Y es que eso es lo bueno de leer cosas. De saber por dónde te andas, o al
menos intentarlo. Que cuando vives en una verdadera democracia y te llega un
político sinvergüenza o un cantamañanas, o un híbrido de ambos, y te dice que
la voz del pueblo -llámese Eutidemo o llámese como se llame- está por encima
de la ley, te acuerdas de Sócrates. Y de pronto, lo que sonaba tan bien resulta
que ya no suena tanto. Y te da la risa; o a lo mejor, si eres español y a estas
alturas te quedan pocas ganas de reír, detalle comprensible, vas y te ciscas en
su pastelera madre. Porque te acuerdas, por ejemplo, de la batalla de las islas
Arginusas (año 406 a.C.), tras la que unos generales atenienses fueron
juzgados y condenados por una asamblea popular que se pasó las
formalidades legales por el forro de las túnicas. «Es intolerable que se impida al
pueblo hacer su voluntad», argumentaron, proclamando la superioridad de esa
voluntad del pueblo frente a la ley que, aplicada con rigor, habría exculpado a
los generales. Y lo que es más significativo, amenazaron a los jueces, si se
oponían al deseo del pueblo soberano, con ser declarados culpables junto a los
generales. Por supuesto, los jueces se curaron en salud y se plegaron a
la voluntad popular. Y los generales fueron ejecutados. Sólo Sócrates, que era
uno de los jueces, se negó. Con un par. Ni voluntad popular ni pepinillos en
vinagre, dijo. Él no reconocía otra autoridad que la ley. Y fue el único.

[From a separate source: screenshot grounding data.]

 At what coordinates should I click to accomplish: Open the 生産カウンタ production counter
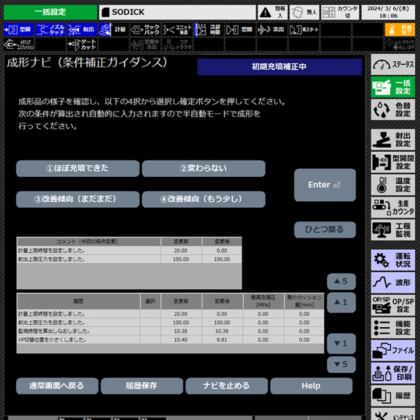[x=393, y=208]
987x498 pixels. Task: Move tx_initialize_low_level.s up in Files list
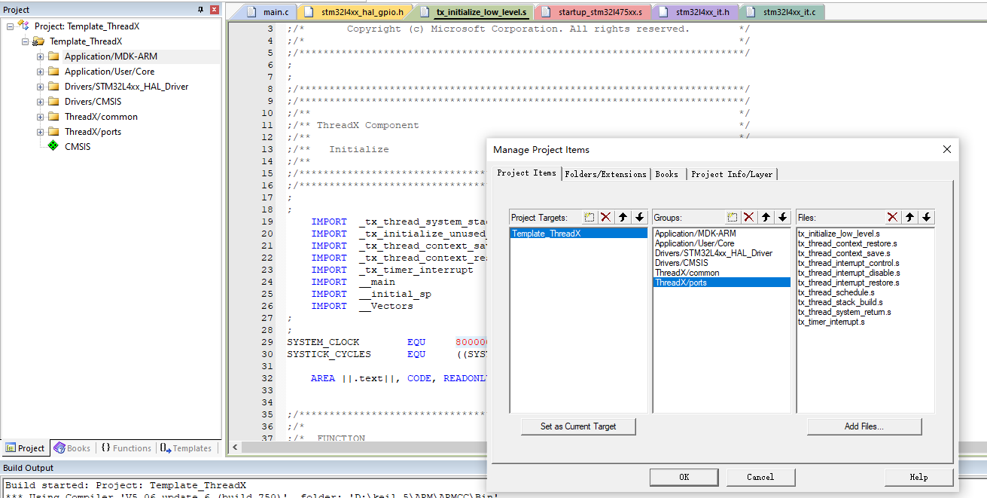(909, 217)
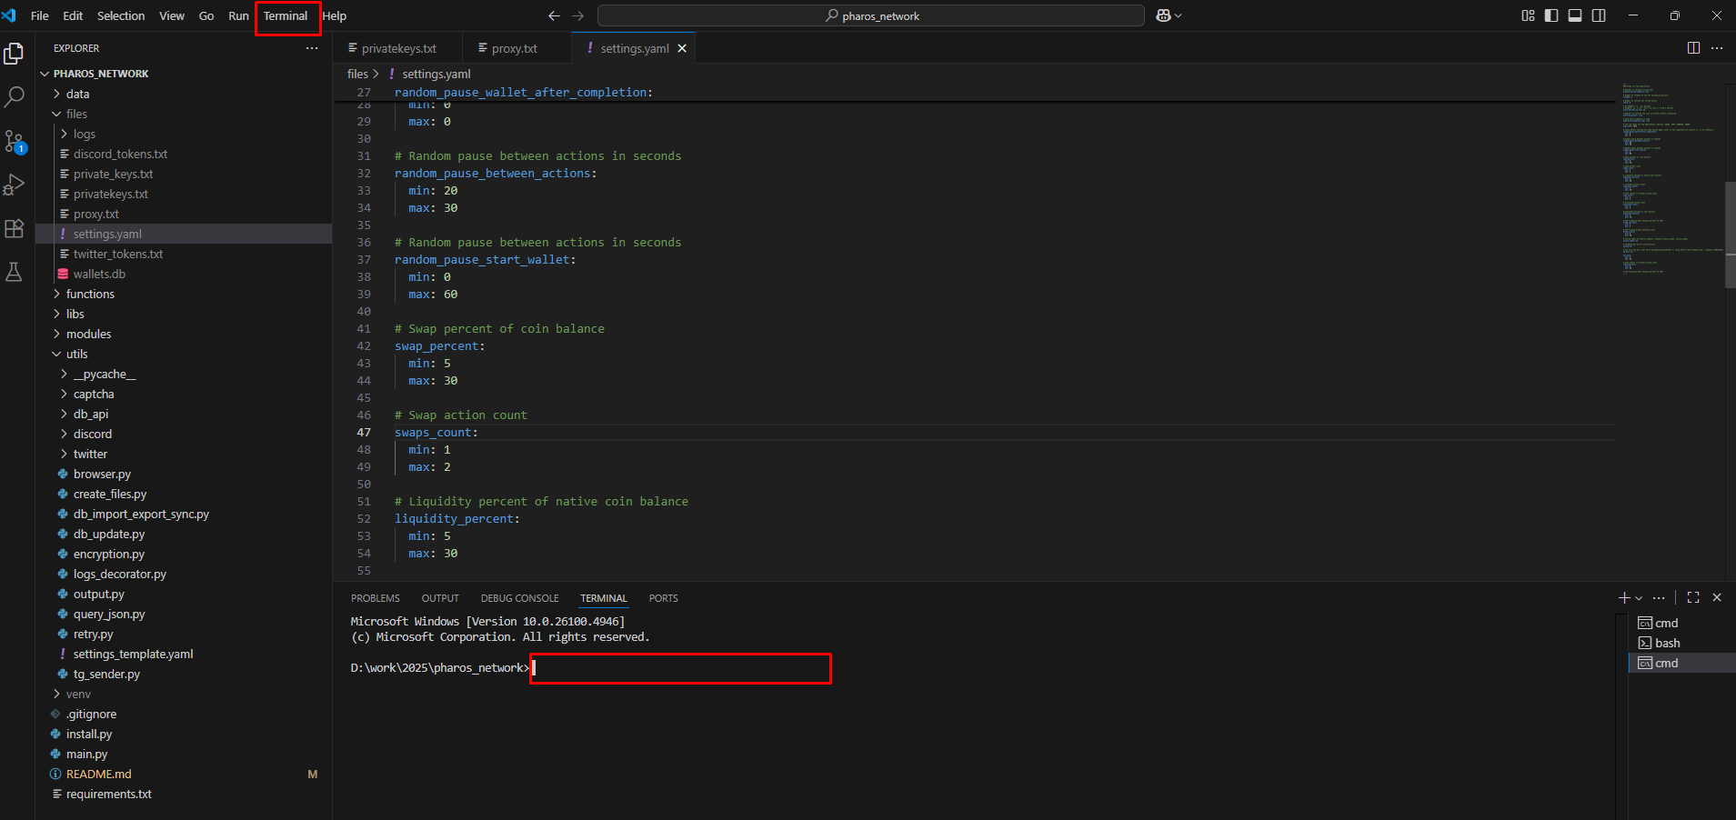Collapse the utils folder

click(x=76, y=354)
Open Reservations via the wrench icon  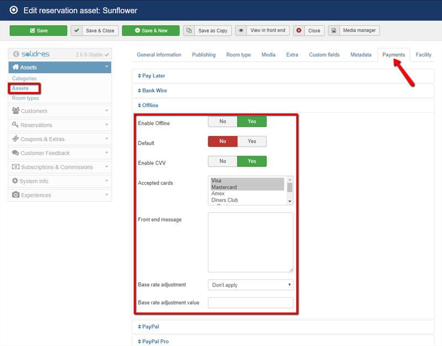tap(16, 126)
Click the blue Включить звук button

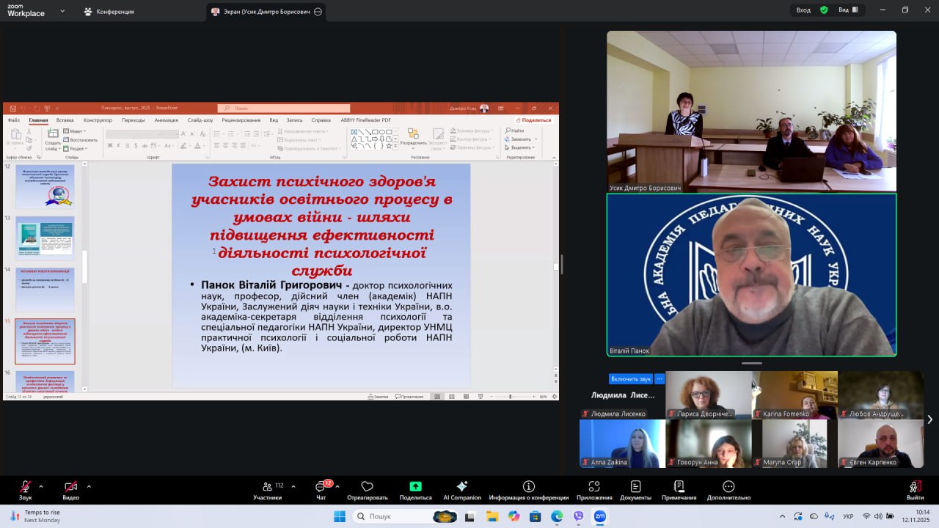(630, 379)
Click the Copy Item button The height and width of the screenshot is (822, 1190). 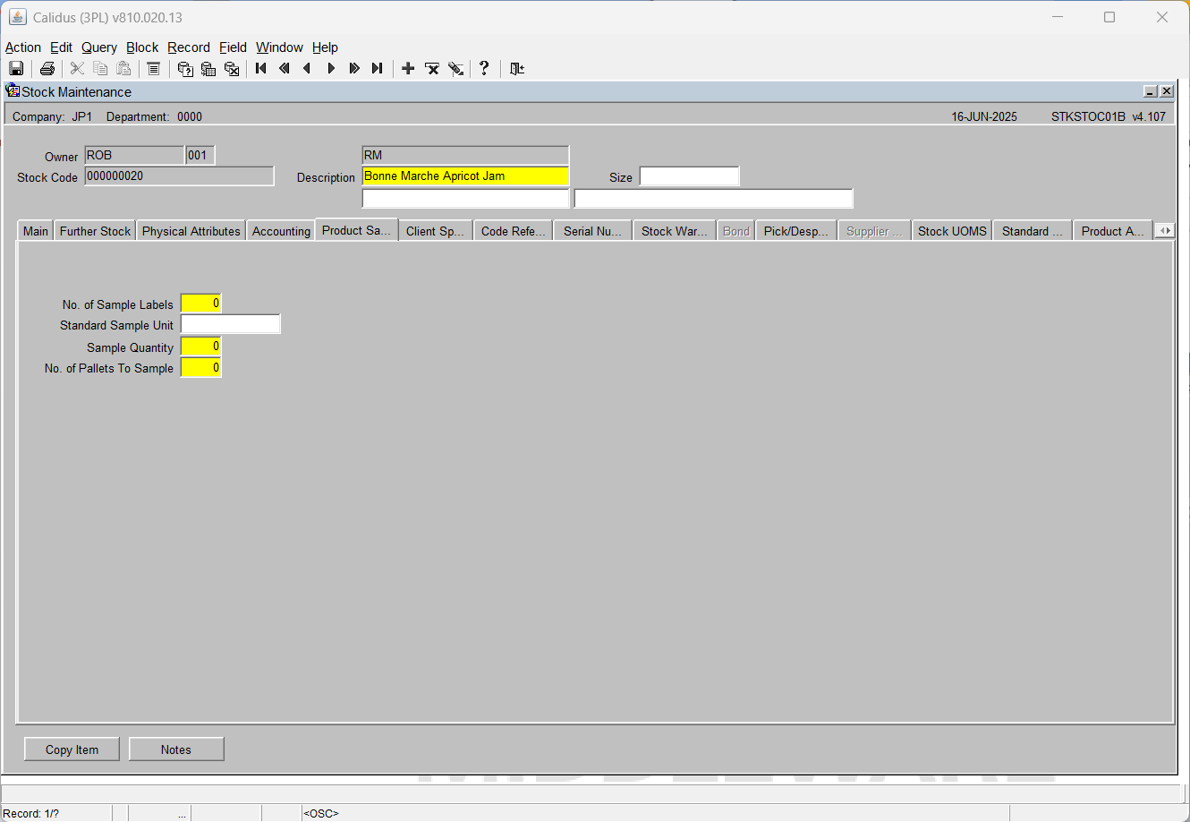[72, 749]
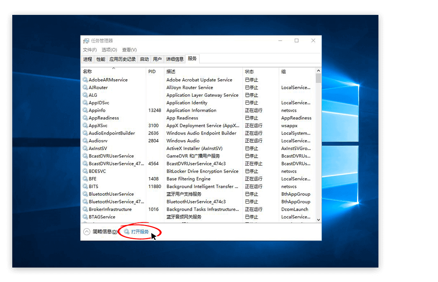Viewport: 438px width, 282px height.
Task: Click the AdobeARMservice gear icon
Action: [84, 80]
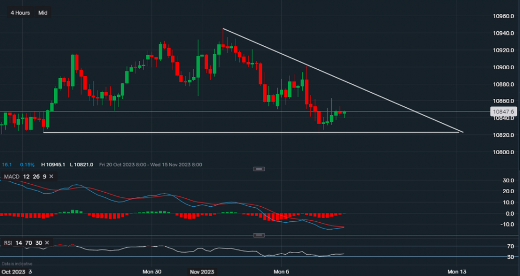
Task: Grab the resize handle above RSI panel
Action: click(258, 235)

El pueblo ateniense nunca olvidó aquello. La opinión pública no perdonó que
Sócrates se negara a aprobar que la vulneración de la ley, cuando se hace en
nombre de una real o supuesta voluntad popular, pueda tolerarse por un
Estado sólido, adulto, seguro de sí mismo y de sus instituciones. Y eso influyó
más tarde en su proceso, cuando fue sentenciado a suicidarse bebiendo
veneno. También allí, llegado el caso, Sócrates fue fiel a sí mismo. En vez de
huir, como habría podido hacerlo, permaneció en Atenas, acató la ley que lo
condenaba, y pagó con su vida aquella digna coherencia.
Ahora, por simple curiosidad, pregúntense ustedes cuántos políticos españoles
saben quién fue Sócrates. Y lo que les importa.